Они хотели знать, нет ли у нас в цирке итальянцев - дело в том, что австрийская монархия в ту пару находилась не в самых дружеских отношениях с Италией. Нас подобные вещи не волновали; какая нам разница, был ли человек итальянцем, или румыном, или поляком, на это в цирке никогда не обращали внимания. Разумеется, итальянцы у нас были. Огромная семья Заватта, великолепных клоунов из рода известных итальянских артистов. Отец так и сказал, но детективы заявили, что итальянцы не имеют права выступать перед наследником престола. Отец не желал ничего знать, потому что для него решающим было то, что итальянцы умели делать, а Заватта много что умели. Агенты тайной полиции твердили, что наследник престола больше интересуется лошадьми, нежели итальянскими клоунами, но отец решительно произнес - или все, или ничего, без Заватта и лошади бегать не будут. В конце концов договорились, что Заватта выступят, но под личную ответственность отца за все их действия. Ему пришлось дать честное слово, что ничего не случится и его императорскому величеству не будет нанесено ни малейшего оскорбления, а детективы в свою очередь скрепили рукопожатием обещание, что о нежелательном происхождении клоунов нигде не сообщат.

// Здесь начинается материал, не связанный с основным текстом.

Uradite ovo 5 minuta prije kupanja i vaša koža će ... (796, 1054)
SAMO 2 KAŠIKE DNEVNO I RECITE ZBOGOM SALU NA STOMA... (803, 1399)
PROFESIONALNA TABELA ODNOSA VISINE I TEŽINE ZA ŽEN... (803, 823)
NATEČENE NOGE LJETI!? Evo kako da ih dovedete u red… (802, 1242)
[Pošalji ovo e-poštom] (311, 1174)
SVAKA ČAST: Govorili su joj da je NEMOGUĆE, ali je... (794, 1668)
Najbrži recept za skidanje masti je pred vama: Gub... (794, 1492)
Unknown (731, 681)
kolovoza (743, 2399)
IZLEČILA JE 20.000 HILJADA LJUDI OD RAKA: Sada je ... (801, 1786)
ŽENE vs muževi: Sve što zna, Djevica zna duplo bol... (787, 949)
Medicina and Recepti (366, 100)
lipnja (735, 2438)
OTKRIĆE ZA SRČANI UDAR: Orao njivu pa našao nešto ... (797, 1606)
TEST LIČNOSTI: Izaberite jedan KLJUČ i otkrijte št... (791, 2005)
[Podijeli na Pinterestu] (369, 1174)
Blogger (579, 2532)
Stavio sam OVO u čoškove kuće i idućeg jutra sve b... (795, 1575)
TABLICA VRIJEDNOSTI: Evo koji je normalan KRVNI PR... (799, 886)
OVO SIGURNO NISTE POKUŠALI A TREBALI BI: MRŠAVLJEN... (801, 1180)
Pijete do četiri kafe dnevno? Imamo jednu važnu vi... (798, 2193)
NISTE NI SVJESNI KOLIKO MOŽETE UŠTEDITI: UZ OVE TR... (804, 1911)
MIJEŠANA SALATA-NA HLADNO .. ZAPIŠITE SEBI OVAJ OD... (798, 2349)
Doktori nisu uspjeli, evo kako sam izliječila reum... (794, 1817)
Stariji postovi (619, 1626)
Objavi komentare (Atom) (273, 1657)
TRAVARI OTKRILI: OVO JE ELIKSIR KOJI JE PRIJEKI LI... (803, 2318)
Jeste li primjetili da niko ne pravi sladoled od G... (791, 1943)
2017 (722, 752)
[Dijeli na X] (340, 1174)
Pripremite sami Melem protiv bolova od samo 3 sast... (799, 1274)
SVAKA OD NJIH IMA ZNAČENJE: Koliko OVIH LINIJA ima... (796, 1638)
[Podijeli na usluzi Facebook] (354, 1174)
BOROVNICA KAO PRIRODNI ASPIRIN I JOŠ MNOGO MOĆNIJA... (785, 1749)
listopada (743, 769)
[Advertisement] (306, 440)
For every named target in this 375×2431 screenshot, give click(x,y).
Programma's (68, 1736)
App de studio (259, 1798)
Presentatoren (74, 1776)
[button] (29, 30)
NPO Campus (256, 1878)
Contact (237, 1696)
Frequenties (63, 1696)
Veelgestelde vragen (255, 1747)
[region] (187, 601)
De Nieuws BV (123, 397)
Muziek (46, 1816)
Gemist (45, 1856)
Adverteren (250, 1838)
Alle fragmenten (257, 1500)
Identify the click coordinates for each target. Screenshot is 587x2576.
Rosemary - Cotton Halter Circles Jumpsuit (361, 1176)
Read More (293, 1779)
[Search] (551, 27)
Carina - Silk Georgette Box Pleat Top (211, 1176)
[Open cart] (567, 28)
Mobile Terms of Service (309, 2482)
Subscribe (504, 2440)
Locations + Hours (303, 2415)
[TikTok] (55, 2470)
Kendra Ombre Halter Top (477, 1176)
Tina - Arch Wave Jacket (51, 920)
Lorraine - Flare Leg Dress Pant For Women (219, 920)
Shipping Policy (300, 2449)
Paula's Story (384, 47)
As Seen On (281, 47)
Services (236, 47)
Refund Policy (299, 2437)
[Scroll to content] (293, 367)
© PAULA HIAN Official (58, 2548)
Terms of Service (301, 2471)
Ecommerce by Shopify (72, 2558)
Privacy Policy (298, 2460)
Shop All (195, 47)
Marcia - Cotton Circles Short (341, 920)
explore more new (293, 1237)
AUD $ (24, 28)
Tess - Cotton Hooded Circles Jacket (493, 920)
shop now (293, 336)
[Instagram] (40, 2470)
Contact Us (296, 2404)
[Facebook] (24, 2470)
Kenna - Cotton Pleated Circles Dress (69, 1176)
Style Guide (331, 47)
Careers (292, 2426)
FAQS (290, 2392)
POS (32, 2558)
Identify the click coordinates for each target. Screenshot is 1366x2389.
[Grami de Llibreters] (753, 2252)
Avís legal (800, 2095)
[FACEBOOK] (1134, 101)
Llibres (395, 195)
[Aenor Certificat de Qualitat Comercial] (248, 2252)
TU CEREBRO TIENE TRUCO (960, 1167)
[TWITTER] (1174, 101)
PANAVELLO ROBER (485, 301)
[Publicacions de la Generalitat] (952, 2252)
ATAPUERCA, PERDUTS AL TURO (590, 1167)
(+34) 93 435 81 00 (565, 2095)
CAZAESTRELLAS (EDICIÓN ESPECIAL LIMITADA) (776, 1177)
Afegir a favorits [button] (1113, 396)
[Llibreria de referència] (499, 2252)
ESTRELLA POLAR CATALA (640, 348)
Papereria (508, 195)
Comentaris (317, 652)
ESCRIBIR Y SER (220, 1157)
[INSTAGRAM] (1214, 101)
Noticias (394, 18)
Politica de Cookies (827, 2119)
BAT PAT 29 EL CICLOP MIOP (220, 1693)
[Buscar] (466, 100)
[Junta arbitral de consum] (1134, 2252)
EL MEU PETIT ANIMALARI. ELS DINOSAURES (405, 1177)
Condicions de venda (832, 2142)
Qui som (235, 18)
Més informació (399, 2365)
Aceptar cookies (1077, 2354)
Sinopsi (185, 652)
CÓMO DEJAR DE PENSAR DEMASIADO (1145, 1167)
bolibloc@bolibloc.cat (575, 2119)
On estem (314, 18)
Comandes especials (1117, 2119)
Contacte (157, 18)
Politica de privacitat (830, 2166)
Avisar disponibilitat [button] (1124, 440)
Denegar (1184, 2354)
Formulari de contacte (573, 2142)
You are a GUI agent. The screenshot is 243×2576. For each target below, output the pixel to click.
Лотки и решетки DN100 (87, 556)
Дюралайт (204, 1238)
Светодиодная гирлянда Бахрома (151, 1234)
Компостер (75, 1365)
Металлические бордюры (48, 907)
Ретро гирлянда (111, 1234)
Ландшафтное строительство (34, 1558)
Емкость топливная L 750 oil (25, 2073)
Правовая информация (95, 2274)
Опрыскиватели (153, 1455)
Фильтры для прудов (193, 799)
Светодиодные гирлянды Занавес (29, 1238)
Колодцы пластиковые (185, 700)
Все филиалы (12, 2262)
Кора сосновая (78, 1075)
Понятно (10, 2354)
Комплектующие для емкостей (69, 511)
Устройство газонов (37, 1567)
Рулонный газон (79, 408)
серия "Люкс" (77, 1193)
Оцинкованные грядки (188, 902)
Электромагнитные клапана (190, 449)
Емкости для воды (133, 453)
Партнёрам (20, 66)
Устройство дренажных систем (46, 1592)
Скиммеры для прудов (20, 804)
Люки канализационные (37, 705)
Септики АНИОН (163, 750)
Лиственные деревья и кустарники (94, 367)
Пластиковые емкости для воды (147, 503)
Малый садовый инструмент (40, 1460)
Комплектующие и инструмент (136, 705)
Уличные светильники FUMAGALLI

Цирк сиял чистотой, на белых лошадях была сбруя из блестящей кожи и султаны из страусовых перьев, представление было первоклассным, наследник очень веселился. Веселился даже излишне, и это было ошибкой. После представления он пошел поблагодарить отца, а тот опрометчиво спросил его, что ему больше всего понравилось. Беда была не за горами, она пришла в цирк - наследнику больше всего понравились клоуны. Он остался так доволен их номерами, что пожелал лично поблагодарить. Отец его отговаривал, но Фердинанд, в конце концов, был наследником престола и не мог потерпеть, чтобы ему указывал директор. Агенты тайной полиции позеленели от страха, но было уже поздно, и Заватта пришлось предстать перед будущим императором. Фердинанд поблагодарил их за полученное художественное удовольствие, Заватта усердно кивали головами в знак согласия, и похоже было, что все обойдется. Но когда наследник подал им на прощание руку, один из Заватта забылся и произнес по-итальянски: "Ариведерля, синьор". Фердинанд несколько побледнел, но не потерял присутствия духа и весьма вежливо спросил отца, почему эти господа говорят по-итальянски. Отец столь же приличествующим тоном ответил, что по - итальянски они говорят потому, что родились итальянцами. Тогда Фердинанд спросил их, как им нравится в монархии, и Заватта заявили, что они просто в восторге; из этого следует, что они и впрямь были клоунами мирового уровня. И так в результате все закончилось благополучно, только один шпик после этого слег.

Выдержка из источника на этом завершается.